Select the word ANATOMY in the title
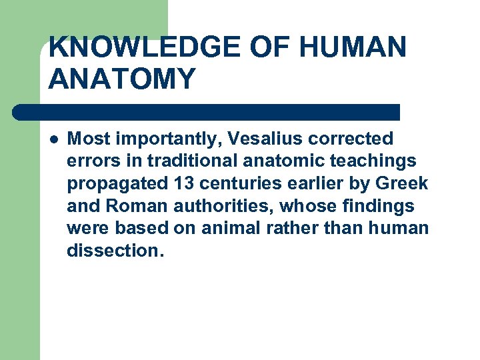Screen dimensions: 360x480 coord(122,79)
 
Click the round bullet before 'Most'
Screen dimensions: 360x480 coord(53,139)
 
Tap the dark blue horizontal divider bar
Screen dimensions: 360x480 coord(207,111)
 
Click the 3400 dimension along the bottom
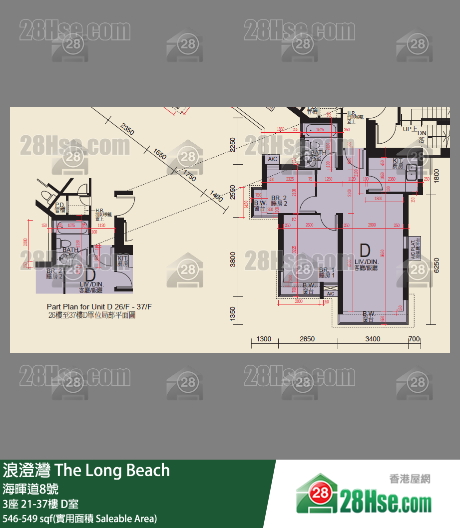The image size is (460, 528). [x=373, y=339]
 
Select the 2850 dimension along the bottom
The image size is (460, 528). [x=307, y=339]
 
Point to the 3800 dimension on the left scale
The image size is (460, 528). [x=232, y=260]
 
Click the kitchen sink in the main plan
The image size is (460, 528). [x=413, y=172]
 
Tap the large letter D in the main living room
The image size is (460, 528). [x=365, y=250]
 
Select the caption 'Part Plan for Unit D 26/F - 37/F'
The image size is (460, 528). [x=99, y=306]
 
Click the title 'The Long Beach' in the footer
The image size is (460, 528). [x=112, y=470]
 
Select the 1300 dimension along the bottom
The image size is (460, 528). [x=264, y=339]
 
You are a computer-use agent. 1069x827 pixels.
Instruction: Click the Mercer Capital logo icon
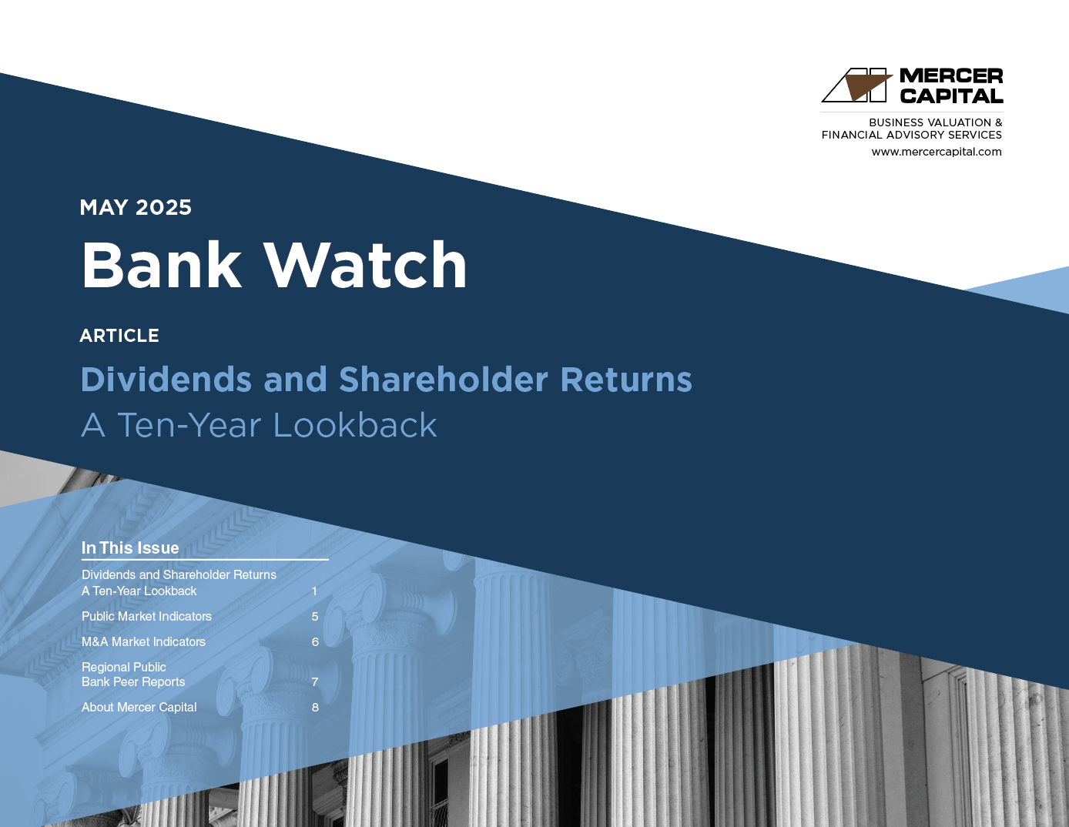(857, 85)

################

Your instructions - Please rewrite the whole listing above, swapping "along the bottom" for "on the lower edge" wherever it occurs and keeping everything else the same. Leave the pictures out.

Task response -
Select the word ANATOMY in the title
Screen dimensions: 360x480 coord(122,79)
 
Click the round bullet before 'Most'
Screen dimensions: 360x480 coord(53,139)
 
Tap the dark blue horizontal divider bar
Screen dimensions: 360x480 coord(207,111)
 
Click the 3400 dimension on the lower edge
The image size is (460, 528). [x=373, y=339]
 
Select the 2850 dimension on the lower edge
The image size is (460, 528). [x=307, y=339]
 
Point to the 3800 dimension on the left scale
The image size is (460, 528). [x=232, y=260]
 
Click the kitchen sink in the main plan
The image size is (460, 528). [x=413, y=172]
 
Tap the large letter D in the main living room
The image size is (460, 528). [x=365, y=250]
 
Select the caption 'Part Plan for Unit D 26/F - 37/F'
The image size is (460, 528). [x=99, y=306]
 
Click the title 'The Long Beach' in the footer
The image size is (460, 528). [x=112, y=470]
 
Select the 1300 dimension on the lower edge
The image size is (460, 528). [x=264, y=339]
 
You are a computer-use agent. 1069x827 pixels.
Instruction: Click the Mercer Capital logo icon
(857, 85)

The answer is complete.